Ruszam. Po ponad miesiącu spędzonym pod dachem bezpiecznego hostelu, w którym pracowałem, nie jest łatwo znowu zacząć gryźć piach pobocza. Przyzwyczaiłem sie do wody, prądu, łózka. Do poczucia bezpieczeństwa sie przyzwyczaiłem! No ale nie po to ruszyłem w świat żeby teraz gnić w czterech kątach. Właściciele hostelu, w którym „garażowałem” mój dziecięcy wózek, żegnali mnie z minami niedowierzania, że zrobię to co chce zrobić. Ja chyba też do końca w to nie dowierzam, ale… ktoś w ten wyczyn musi do cholery wierzyć! I najlepiej żeby to był jego wykonawca 🙂
Najpierw wyjazd ze stolicy. Dopiero kiedy człowiek jedzie z wózkiem uświadamia sobie jak nie przystosowane są miasta dla osób z wózkami, lub na wózkach. Niepełnosprawni całe życie mają pod górkę! No ale jedziemy. Powoli, do przodu, uczę sie prowadzić to moje monstrum.
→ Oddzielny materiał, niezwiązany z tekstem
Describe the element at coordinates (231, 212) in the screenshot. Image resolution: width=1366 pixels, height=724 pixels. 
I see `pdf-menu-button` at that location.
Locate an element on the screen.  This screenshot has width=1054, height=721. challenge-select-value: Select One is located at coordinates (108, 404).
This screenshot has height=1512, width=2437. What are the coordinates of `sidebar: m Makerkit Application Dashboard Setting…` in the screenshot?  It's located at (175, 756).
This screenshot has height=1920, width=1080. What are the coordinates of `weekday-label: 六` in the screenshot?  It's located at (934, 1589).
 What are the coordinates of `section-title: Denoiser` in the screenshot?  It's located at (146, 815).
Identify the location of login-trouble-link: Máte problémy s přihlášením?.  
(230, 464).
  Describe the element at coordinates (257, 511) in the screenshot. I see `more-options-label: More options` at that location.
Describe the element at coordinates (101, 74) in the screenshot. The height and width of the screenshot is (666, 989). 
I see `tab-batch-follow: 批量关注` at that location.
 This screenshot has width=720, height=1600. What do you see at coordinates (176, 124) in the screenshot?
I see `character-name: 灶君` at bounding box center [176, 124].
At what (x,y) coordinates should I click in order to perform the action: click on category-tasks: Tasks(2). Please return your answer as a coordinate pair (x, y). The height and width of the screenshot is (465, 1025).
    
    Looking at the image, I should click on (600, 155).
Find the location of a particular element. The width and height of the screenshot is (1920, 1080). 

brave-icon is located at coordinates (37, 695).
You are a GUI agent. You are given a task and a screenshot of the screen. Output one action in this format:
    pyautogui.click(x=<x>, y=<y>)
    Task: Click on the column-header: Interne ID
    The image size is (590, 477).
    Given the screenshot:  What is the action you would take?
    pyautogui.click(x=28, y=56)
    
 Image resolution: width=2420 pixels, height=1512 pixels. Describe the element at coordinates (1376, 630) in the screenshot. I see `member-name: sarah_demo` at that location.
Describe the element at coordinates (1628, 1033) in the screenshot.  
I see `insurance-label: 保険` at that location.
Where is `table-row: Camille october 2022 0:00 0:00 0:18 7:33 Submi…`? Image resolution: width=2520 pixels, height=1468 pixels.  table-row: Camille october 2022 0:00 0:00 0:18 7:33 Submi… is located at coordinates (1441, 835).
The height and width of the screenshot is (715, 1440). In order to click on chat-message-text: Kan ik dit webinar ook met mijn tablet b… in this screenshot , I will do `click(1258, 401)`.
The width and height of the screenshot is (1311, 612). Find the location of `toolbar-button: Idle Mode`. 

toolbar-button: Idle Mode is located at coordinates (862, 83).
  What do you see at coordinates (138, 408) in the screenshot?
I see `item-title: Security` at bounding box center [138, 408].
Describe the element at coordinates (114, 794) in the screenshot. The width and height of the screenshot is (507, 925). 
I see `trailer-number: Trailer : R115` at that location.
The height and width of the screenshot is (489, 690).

Dojeżdżam do Mostu Ameryk, symbolicznie łączącego Ameryke Południową ze Środkową, a fizycznie dwa brzegi Kanału Panamskiego. Zaczyna sie problem, bo okazuje się, że strona po której zdecydowałm się jechać… prawie nie ma pobocza! A przecież z okna busika, którym tu wjeżdżałem, wydawało sie, że jest z obu! Nie mam chęci wracać 2 kilometry żeby przejść na drugą stronę, więc twardo pre do przodu. Po drodze znajduje używany kapelusz! Dobry znak, takiego potrzebowałem! Ale tu się kończą dobre znaki. Dalej tylko góry śmieci zawalające wąziutkie pobocze. Żeby przejechać muszę je przerzucić za siebie, bo nie ma jak przejechać. Za mój wózek lecą odpadki, kawałki mebli, a nawet dwa zderzaki samochodów. Czego to ludzie nie zostawią na moście!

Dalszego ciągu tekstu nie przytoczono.